» **About this task**:
The required answer is the run of lines from the one holding "The width and" to the end of the data below, copied exactly and free of pictures.

Start of Available data

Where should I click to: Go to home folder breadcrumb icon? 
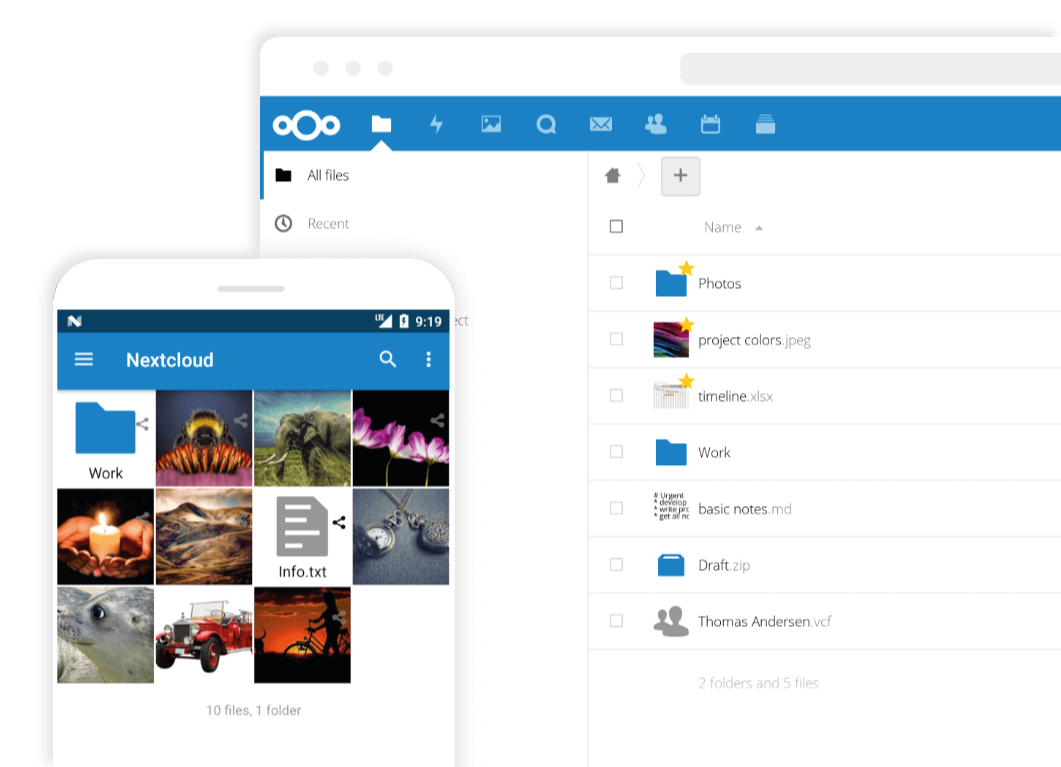pyautogui.click(x=613, y=176)
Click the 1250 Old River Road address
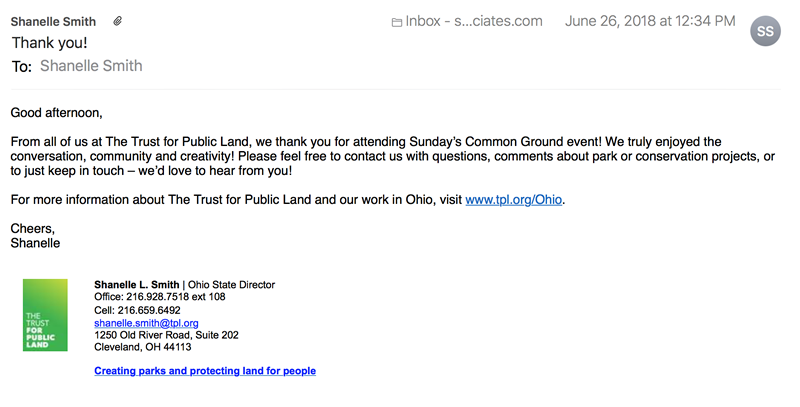This screenshot has height=407, width=800. coord(166,335)
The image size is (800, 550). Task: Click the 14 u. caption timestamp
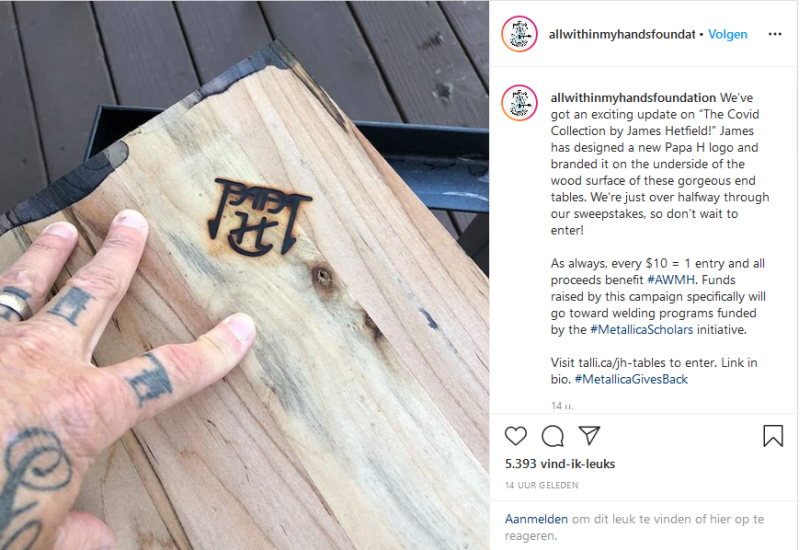tap(562, 406)
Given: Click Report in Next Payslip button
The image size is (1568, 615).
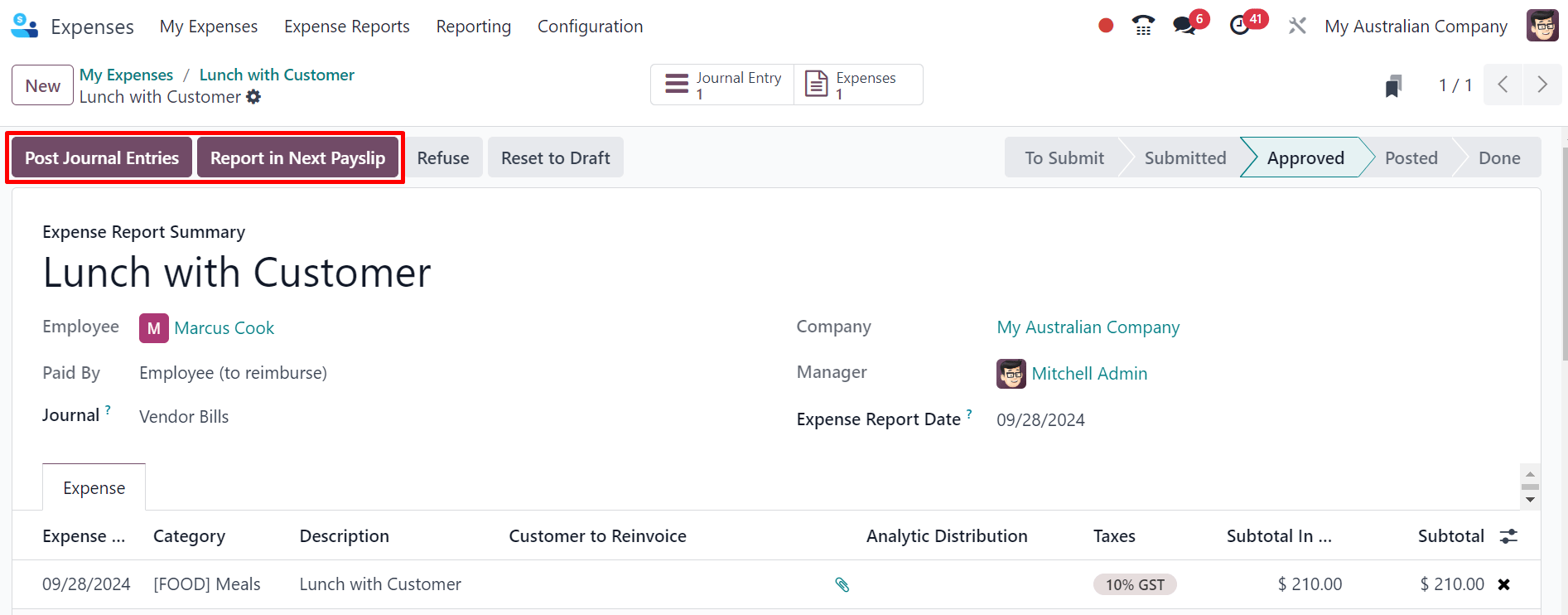Looking at the screenshot, I should [x=297, y=157].
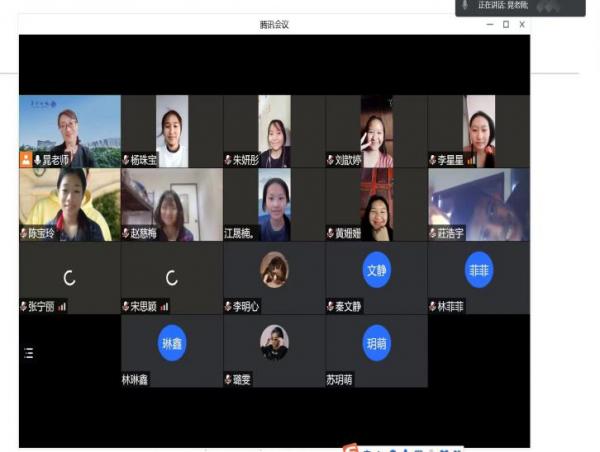This screenshot has height=452, width=600.
Task: Select 昆老师's video tile
Action: (x=70, y=128)
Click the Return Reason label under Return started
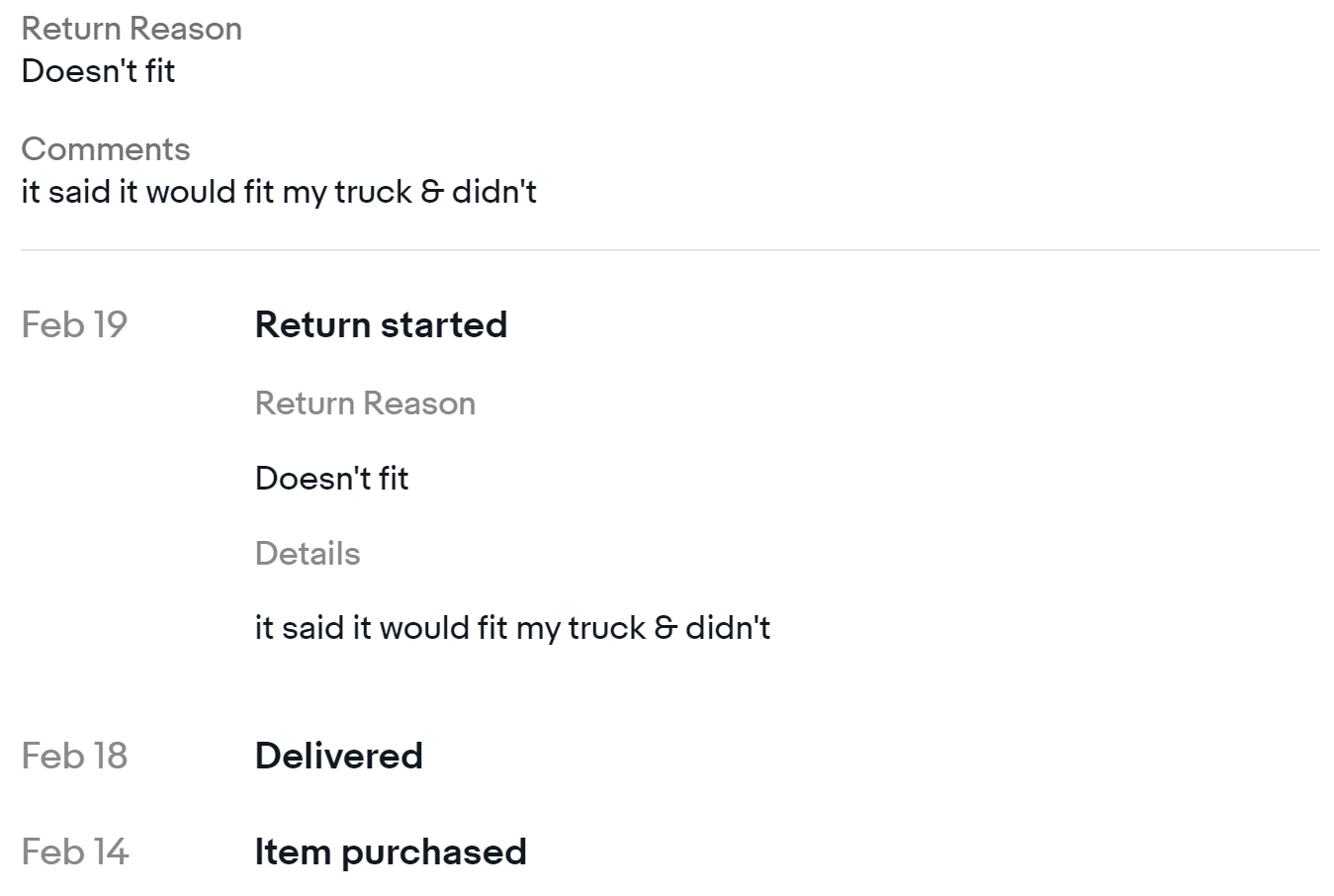The image size is (1334, 896). tap(365, 403)
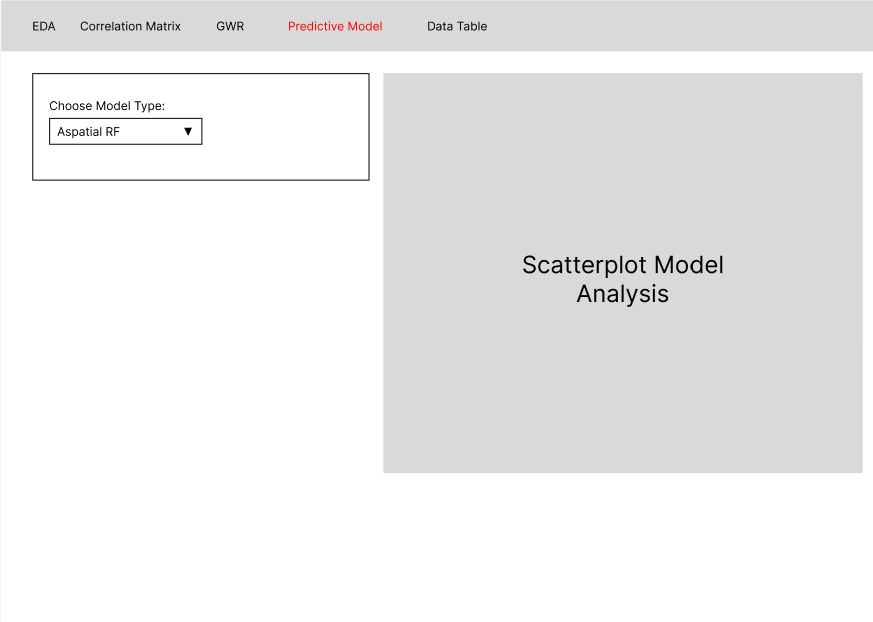
Task: Click the Scatterplot Model Analysis heading text
Action: pyautogui.click(x=622, y=279)
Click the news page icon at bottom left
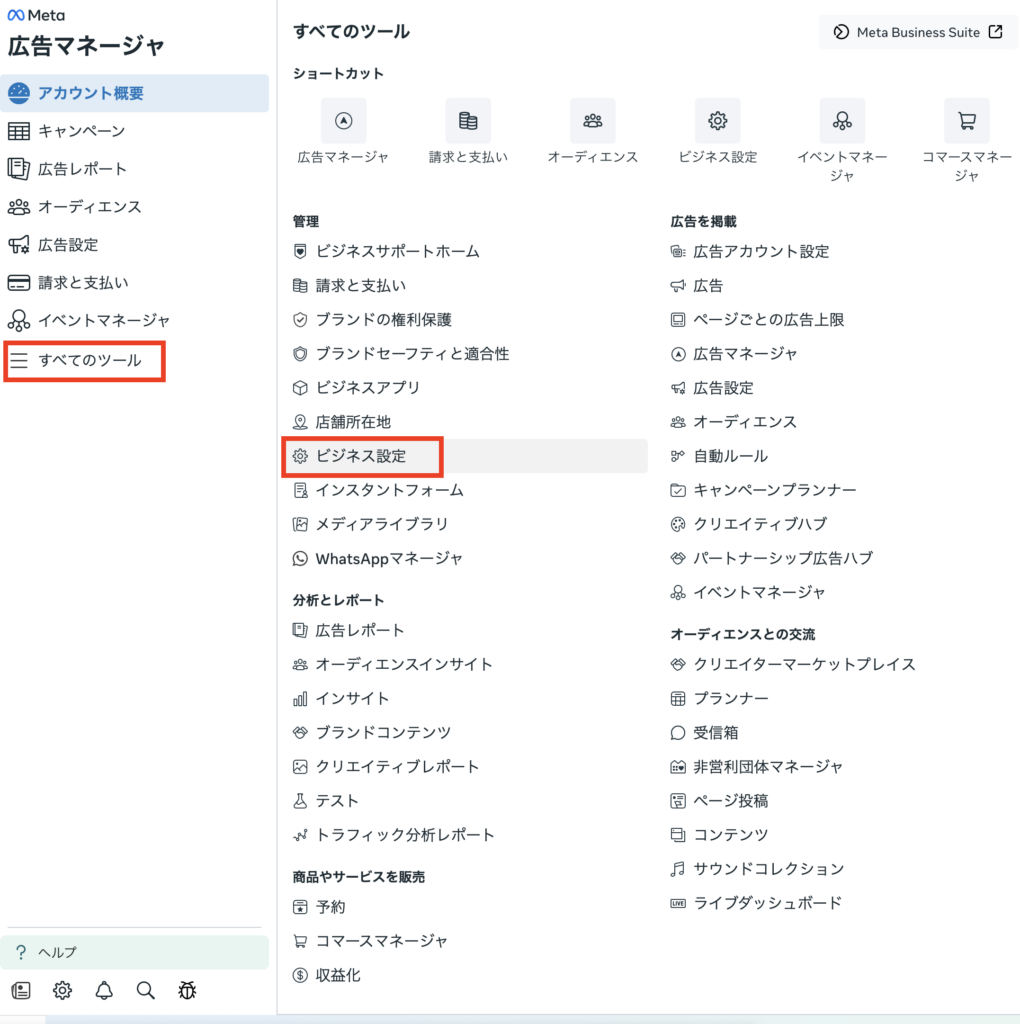1020x1024 pixels. [21, 990]
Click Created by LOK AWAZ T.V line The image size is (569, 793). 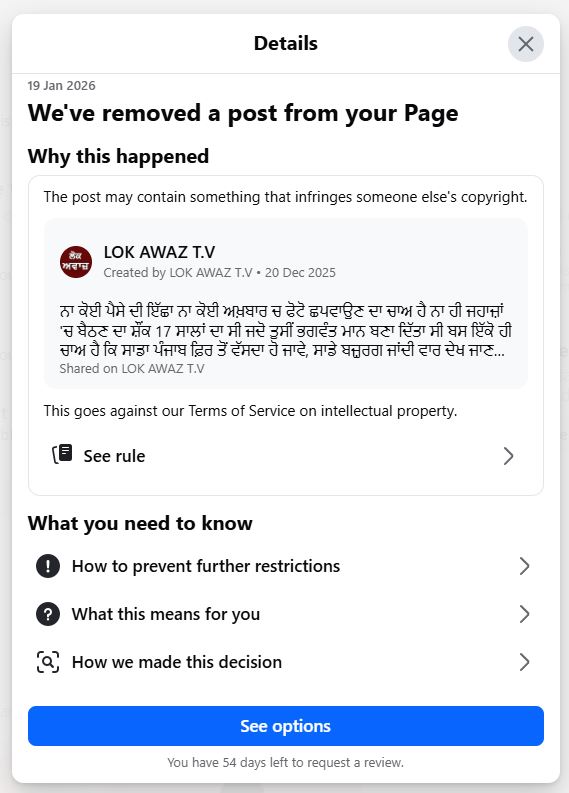(x=220, y=273)
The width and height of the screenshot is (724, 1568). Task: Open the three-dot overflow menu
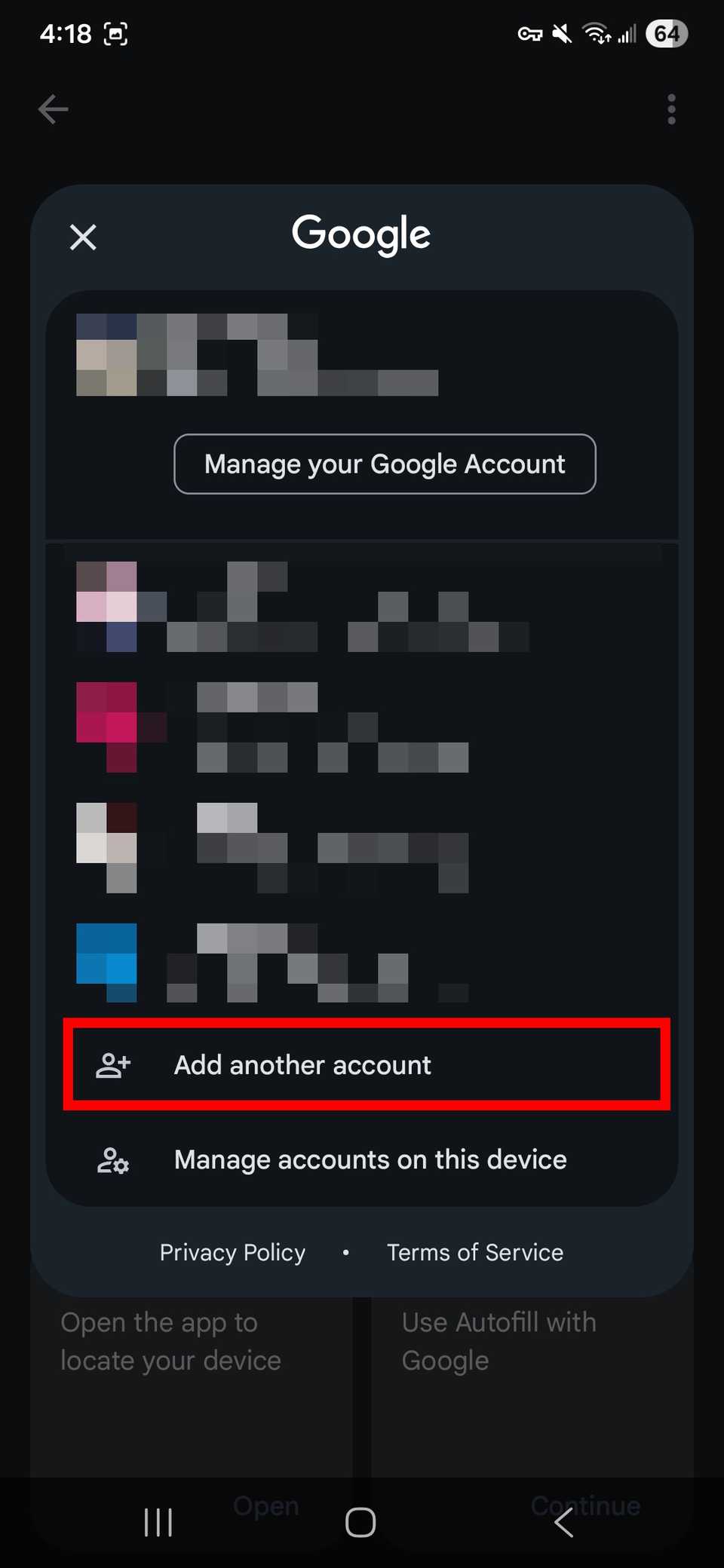[x=671, y=109]
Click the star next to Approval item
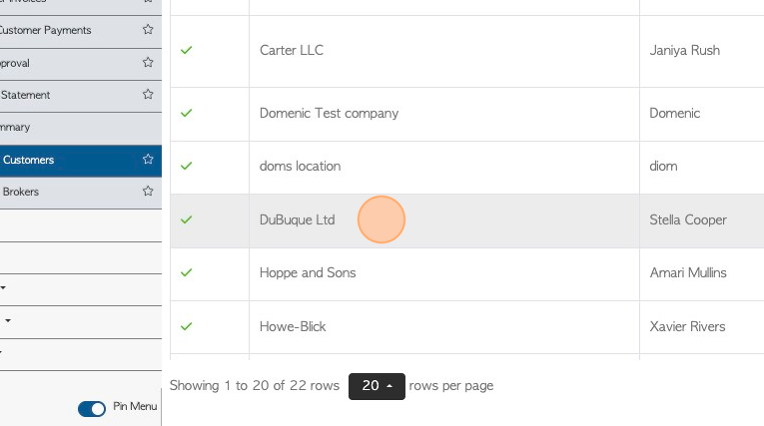Image resolution: width=764 pixels, height=426 pixels. [148, 62]
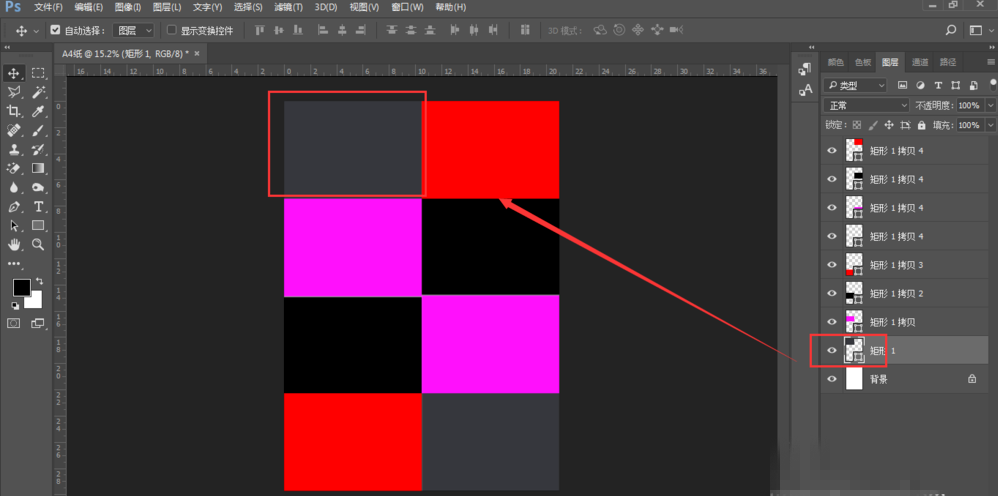Open the 滤镜(T) menu
Viewport: 998px width, 496px height.
click(x=289, y=7)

End of Available data

» **Expected answer**:
The width and height of the screenshot is (724, 1568). Task: Open the three-dot overflow menu
[x=671, y=109]
Click the star next to Approval item
Image resolution: width=764 pixels, height=426 pixels. [148, 62]
Open the 滤镜(T) menu
Viewport: 998px width, 496px height.
click(x=289, y=7)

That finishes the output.